Objecting to a Proof of Claim
You as the debtor can accept that proof of claim or you can object to it with the help of your Louisville bankruptcy lawyer. You can object that you owe the debt altogether or that the amount is wrong. If you don’t object, the claim “is deemed allowed.” The bankruptcy court assumes that whatever the creditor put into its proof of claim is accurate. See Section 502(a).
What Difference Do Creditor’s Proofs of Claim Make?
The proofs of claim filed by creditors can make all the practical difference in the world. Or they can make no difference at all. It depends on the circumstances of your case.
First of all, in many, probably most, bankruptcy cases there is little or no dispute about how much the debtor owes on his or her debts. So in a case like that you would have no grounds to object to your creditors’ proofs of claim.
Second, in many cases some of the creditors, or even all of them, don’t receive any money through the process. So it doesn’t matter what they put on their proofs of claim. Whatever they claim does not change that they are getting nothing.
Third, even when the creditors are receiving something, often their proofs of claim make no practical difference. They do not affect the amount you pay. That’s because in many consumer bankruptcies there is only a set amount of money available. The amounts of debts reflected in the proofs of claim don’t change what you have to do. There is a limited pot of assets or money that the creditors must share. The amounts in each proof of claim at most just affect how that pot is distributed among the creditors.
And yet, in some cases what the creditors put on their proofs of claim can make all the difference. Let’s look at this in Chapter 7 cases today, and then in Chapter 13s in our next blog post.
What Difference to Proofs of Claim Make in Chapter 7 Cases?
Chapter 7 “straight bankruptcy”—the most common form of consumer bankruptcy—usually does not involve proofs of claim at all. That’s because most of the time there is no money to distribute to creditors at all. That’s because most cases are “no asset” cases—everything the debtor owns is “exempt,” protected from the creditors. The Chapter 7 trustee has no right to take anything to “liquidate” on behalf of the creditors. With nothing to liquidate, there’s nothing for the trustee to distribute, and no reason for the creditors to file proofs of claim. Indeed, at the beginning of a consumer Chapter 7 case creditors are often told not to file proofs of claim. They’re told that if the trustee does find assets to distribute creditors will then be asked to submit their claims.

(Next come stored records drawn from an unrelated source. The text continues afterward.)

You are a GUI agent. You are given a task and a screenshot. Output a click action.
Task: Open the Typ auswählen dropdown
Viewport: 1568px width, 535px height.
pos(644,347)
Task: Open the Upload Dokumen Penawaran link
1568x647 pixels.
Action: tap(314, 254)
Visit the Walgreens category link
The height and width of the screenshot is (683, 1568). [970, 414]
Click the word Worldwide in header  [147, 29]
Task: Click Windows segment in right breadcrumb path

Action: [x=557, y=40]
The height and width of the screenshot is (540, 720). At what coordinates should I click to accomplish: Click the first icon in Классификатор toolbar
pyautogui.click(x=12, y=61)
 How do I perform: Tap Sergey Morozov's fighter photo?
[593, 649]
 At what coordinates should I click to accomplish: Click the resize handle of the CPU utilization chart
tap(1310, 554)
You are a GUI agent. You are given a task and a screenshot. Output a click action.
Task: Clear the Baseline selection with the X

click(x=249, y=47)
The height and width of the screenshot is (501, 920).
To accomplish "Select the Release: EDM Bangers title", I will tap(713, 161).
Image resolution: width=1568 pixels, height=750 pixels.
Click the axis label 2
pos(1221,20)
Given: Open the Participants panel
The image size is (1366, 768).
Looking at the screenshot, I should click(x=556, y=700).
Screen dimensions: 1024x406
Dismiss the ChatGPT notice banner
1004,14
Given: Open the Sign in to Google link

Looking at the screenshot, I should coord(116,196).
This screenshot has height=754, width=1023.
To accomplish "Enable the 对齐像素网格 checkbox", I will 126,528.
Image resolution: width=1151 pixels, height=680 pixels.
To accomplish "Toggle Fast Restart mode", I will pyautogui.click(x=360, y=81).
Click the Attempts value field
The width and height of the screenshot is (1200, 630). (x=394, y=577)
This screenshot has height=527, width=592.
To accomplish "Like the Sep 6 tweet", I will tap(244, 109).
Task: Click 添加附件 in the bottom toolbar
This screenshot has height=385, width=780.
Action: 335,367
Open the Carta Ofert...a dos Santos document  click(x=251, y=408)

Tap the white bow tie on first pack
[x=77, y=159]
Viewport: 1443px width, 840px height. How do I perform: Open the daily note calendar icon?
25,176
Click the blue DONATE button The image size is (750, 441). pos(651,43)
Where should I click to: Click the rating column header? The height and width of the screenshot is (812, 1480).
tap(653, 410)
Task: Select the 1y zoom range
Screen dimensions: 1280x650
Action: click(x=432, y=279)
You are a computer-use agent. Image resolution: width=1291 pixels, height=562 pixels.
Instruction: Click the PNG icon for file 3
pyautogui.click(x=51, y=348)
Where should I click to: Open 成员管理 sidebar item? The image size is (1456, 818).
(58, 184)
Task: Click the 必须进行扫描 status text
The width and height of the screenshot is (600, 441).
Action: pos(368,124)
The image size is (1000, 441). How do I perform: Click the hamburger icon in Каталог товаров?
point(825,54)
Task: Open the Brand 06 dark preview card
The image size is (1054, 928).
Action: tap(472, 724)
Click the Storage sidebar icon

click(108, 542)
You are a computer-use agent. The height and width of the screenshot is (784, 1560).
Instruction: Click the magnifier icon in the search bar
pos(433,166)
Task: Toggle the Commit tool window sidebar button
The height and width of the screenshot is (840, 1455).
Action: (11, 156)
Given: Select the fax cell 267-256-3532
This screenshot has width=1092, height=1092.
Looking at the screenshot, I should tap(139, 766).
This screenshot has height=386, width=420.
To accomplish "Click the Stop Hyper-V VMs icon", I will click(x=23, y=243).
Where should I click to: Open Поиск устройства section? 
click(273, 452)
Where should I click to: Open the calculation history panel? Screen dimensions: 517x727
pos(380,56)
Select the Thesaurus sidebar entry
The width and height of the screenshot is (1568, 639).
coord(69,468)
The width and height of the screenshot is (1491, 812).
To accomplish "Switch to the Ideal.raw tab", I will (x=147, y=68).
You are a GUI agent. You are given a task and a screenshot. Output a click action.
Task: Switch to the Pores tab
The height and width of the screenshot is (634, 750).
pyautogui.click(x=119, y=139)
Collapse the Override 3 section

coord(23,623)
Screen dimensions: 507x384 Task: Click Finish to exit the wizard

And even in the small minority of Chapter 7s that are “asset” cases, the proofs of claim make little difference. That’s because there is a very limited pool of money distributed—the proceeds of the trustee’s sale of non-exempt assets. The amount generated from that sale is puny compared to the amount of the debts. And the amount available for the creditors is fixed. So, as mentioned above, there is a limited pot of assets or money that the creditors must share. The amounts in each proof of claim at most just affect how that pot is distributed among the creditors. It doesn’t increase or affect what you have to do.
Let’s make this clearer with a simple example. You have one of those somewhat unusual Chapter 7 cases in which you have a non-exempt asset. You closed a business and have some leftover business equipment. Or a boat you no longer want to maintain. Either way let’s say the trustee sells whatever is not exempt for $5,000. You owe $3,000 in “priority” income taxes to the IRS, plus $100,000 to all your other creditors. The trustee is required to pay the taxes in full before paying anything to the other creditors. He or she also receives a fee of as much as 25% the $5,000 for doing the liquidation and distribution. There is less than $1,000 left over for the other creditors, who are paid pro rata based on their proofs of claim.
So you can see that, with that limited amount to distribute, it hardly ever makes any practical difference what all the other creditors put on their proofs of claim in most Chapter 7 cases.